Could you pick up the excerpt on adding portable operator kernels after its last line and keep writing it?

## Selected excerpt
***
Attributes under `kernels`:
* `arg_meta`: a list of "tensor arg name" entries. The value for these keys are dtypes and dim orders alias, that are implemented by the corresponding `kernel_name`. This being `null` means the kernel will be used for all types of input.
* `kernel_name`: the expected name of the
C++ function that will implement this operator. You can put whatever you want to
here, but you should follow the convention of replacing the `.` in the overload
name with an underscore, and lowercasing all characters. In this example,
`add.out` uses the C++ function named `add_out`. `add.Scalar_out` would become `add_scalar_out`, with a lowercase `S`. We support namespace for kernels, but note that we will be inserting a `native::` to the last level of namespace. So `custom::add_out` in the `kernel_name` will point to `custom::native::add_out`.
### Find operator base name
The base name is the part of the operator name before the `.`, excluding any
trailing underscores. The rest of this document refer to this as `<name>`.
E.g., these operator overloads all have a base name of `add`:
- `add.Scalar`
- `add.Tensor`
- `add.out`
- `add_.Tensor`
So, if you were implementing `add.out` then your operator base name would be
`add`, and you would replace `<name>` with `add` everywhere below.
### Selective build
When using macros that require a `NAME` argument, eg. `#define ET_SWITCH_REAL_TYPES_AND(ADDITIONAL, TYPE, CONTEXT, NAME, CTYPE_ALIAS, ...)`, make sure to pass in the same operator name defined in `functions.yaml`. This is the base name + variant, eg. `add.out`, `add.Scalar_out`. The function name is required for dtype selective build, which matches against the operator names and dtypes present in a model.
### Overview of files and targets
For the operator base name `<name>`, you should work with these files and Buck
targets. Sections below give more details about what they should contain.
- `./kernels/portable/cpu/op_<name>.cpp`: The implementations of operator overloads
with base name `<name>`. This is the file that clients will link into their
runtimes.
- `//executorch/kernels/portable/cpu:op_<name>`: The build target for
`op_<name>.cpp`, defined in `targets.bzl` in the same directory.
- `./kernels/test/op_<name>_test.cpp`: Unit tests for the operator overloads
with base name `<name>`.
***
## Given material
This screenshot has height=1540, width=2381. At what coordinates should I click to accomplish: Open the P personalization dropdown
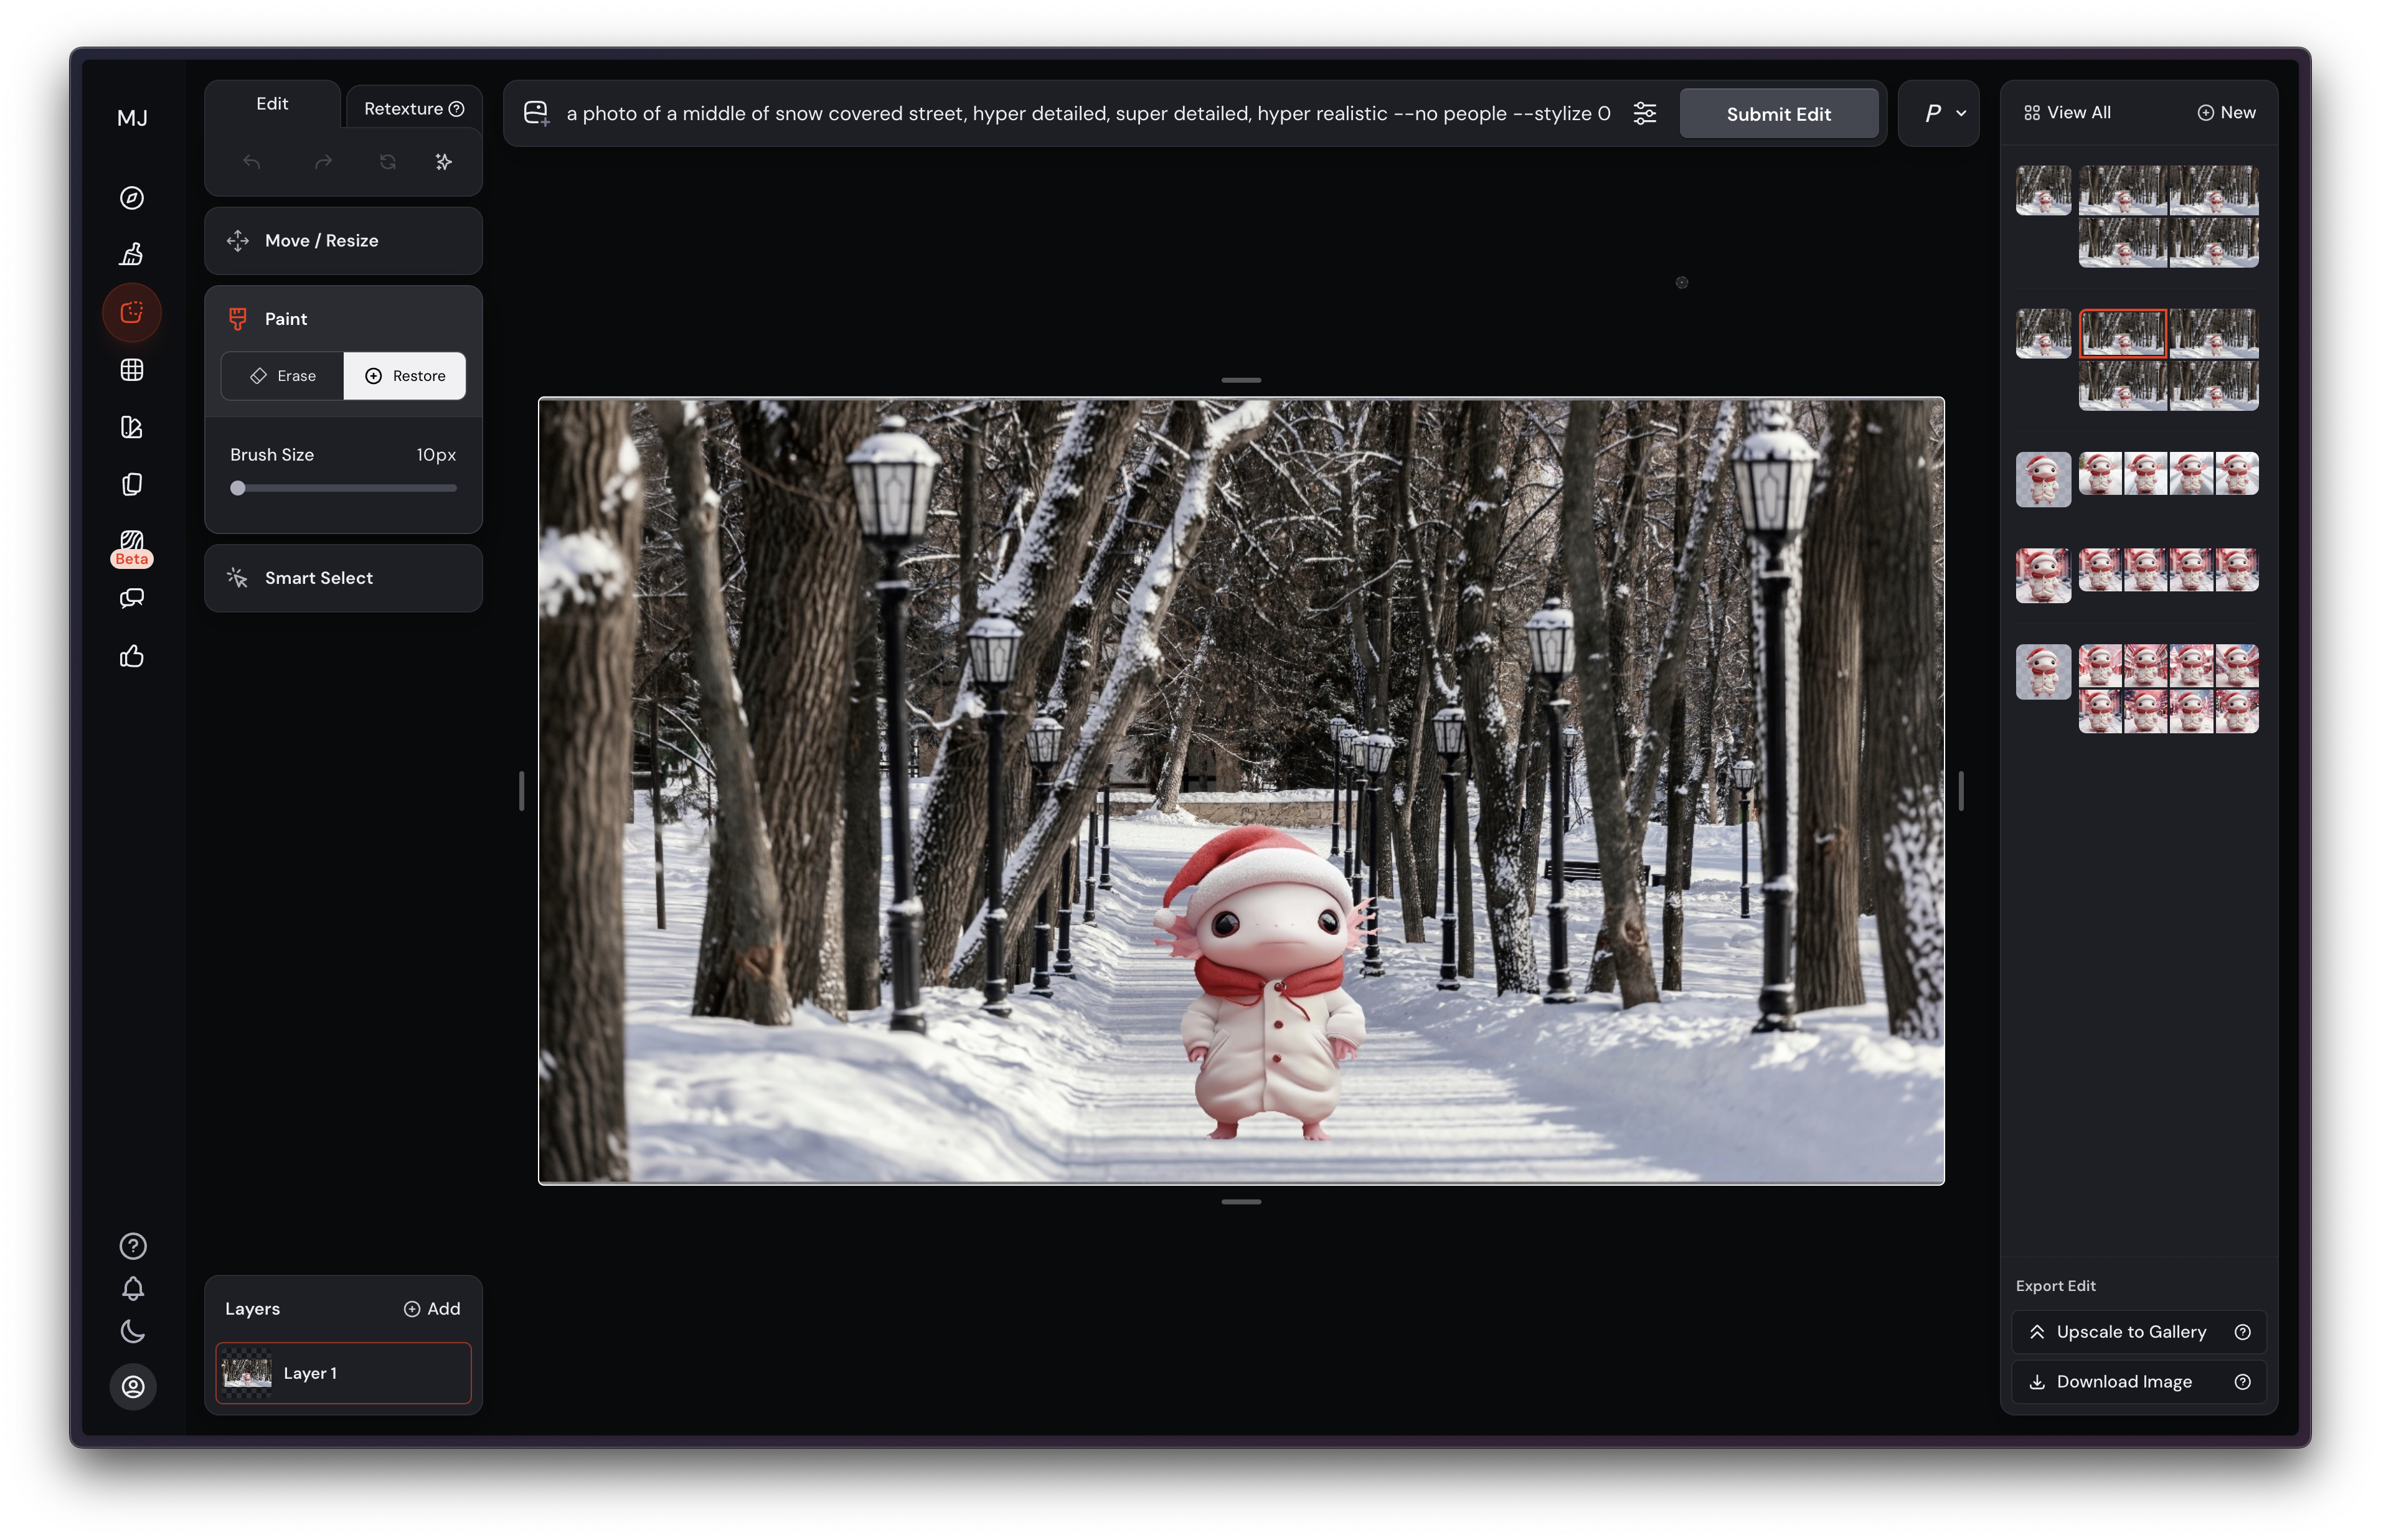(1938, 114)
***
## Response below
- Note that tests under this directory are for portable kernel specific. To
share tests between multiple kernels, we can put tests in ../test.
- Note that the tests do not live under `cpu`; tests should be
implementation-agnostic. This will let us run the same tests against all
implementations of a given operator, which should behave identically.
- `//executorch/kernels/portable/test:op_<name>_test`: The test target for
`op_<name>_test.cpp`, defined in `targets.bzl` in the same directory.
For an example, see the `add` operator (note that these are slightly different
from the `add` examples in this doc):
- [`//executorch/kernels/portable/cpu/op_add.cpp`](https://www.internalfb.com/code/fbsource/fbcode/executorch/kernels/portable/cpu/op_add.cpp):
Implementations.
- [`//executorch/kernels/portable/cpu/targets.bzl`](https://www.internalfb.com/code/fbsource/fbcode/executorch/kernels/portable/cpu/targets.bzl):
Definition of the `:op_add` target.
- [`//executorch/kernels/portable/test/op_add_test.cpp`](https://www.internalfb.com/code/fbsource/fbcode/executorch/kernels/portable/test/op_add_test.cpp):
Unit tests.
- [`//executorch/kernels/portable/test/targets.bzl`](https://www.internalfb.com/code/fbsource/fbcode/executorch/kernels/portable/test/targets.bzl):
Definition of the `:op_add_test` target.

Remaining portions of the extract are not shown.